My Windows machine has seen an uptick in use over the last months for development purposes, but it's still stuck on Windows 10. I don't think I need or want to upgrade it.

Two questions:

- Do I need to upgrade it?

- How do I get comfortable with Windows shell? PowerShell doesn't do Unixisms. There are too many shells. Command Prompt / CMD, PowerShell, there's some utility that installed mingw64 terminal, and WSL is also a thing. Which one(s) should I use?

I'll expand on my shell question: The thing I'm struggling with now is that when I install utilities like git, cargo, etc., they seem to work for some shells but not others. They seem disconnected and not have the same access, visibility, and privileges. What can I read or do to get me over this hill? Which one(s) should I use? (I assume "CMD" is dead?)

I'm doing mostly Rust / TypeScript development on Windows, FWIW.

2 comments

Windows 10 will go EOL in October, so you should probably try to upgrade sometime before next year.

The first rule of PowerShell is to install the "real" PowerShell [1] instead of using the one bundled with Windows (which is out of date and importantly doesn't interoperate as well with non-PowerShell commands). I still don't like it, it's way too different from UNIX shells, but at least it's usable.

CMD hasn't gotten any improvements since like 1995 but it isn't going anywhere either. If you need something vaguely like a UNIX shell and that's always available, it's not a bad choice.

WSL2 is fine if you work mostly within its environment, which is made easier by things like VSCode's Remote extension. However, accessing Windows files from within WSL2 is surprisingly slow, so you really want to commit to it if you start using it.

I'm doing Rust on Windows too and apart from installing the MSVC tools and a compatible version of libclang, and occasionally figuring out how to write PowerShell, it's not been too much trouble. WinGet is pretty good and the library has quite a large selection of development tools.
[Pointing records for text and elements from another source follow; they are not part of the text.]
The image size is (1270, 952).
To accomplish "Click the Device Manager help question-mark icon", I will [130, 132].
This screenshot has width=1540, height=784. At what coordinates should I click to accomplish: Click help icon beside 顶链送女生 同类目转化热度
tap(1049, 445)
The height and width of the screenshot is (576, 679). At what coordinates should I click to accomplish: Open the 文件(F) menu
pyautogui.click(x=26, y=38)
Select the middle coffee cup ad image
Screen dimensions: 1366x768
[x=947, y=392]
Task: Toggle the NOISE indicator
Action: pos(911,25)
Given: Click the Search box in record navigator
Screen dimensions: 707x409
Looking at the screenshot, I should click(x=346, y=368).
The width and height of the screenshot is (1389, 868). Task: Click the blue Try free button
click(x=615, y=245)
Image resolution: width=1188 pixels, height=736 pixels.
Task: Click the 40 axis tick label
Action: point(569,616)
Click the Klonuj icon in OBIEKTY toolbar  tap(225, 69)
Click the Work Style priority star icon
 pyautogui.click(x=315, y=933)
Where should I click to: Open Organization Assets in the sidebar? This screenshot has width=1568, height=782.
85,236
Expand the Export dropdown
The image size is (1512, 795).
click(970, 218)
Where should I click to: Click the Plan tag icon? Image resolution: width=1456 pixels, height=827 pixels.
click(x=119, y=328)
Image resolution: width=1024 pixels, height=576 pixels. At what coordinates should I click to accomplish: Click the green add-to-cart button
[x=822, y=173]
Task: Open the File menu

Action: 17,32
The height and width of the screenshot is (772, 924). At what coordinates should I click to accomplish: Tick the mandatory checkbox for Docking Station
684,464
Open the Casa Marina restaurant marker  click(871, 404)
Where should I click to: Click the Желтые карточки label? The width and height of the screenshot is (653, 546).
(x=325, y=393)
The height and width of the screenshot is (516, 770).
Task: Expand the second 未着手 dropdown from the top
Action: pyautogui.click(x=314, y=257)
[1]: https://learn.microsoft.com/en-us/powershell/scripting/insta...

> Windows 10 will go EOL in October, so you should probably try to upgrade sometime before next year.

That's the current plan but it wouldn't surprise me if they change their mind given the large Windows 10 install base still out there. They've done that before with Windows XP and 7.

I personally will never migrate to Windows 11, EOL or not. I'll keep using it for games that I can't get to work under Linux even after it is EOL, until Valve stops supporting it for Steam. At that point I'll delete the partition and never look back.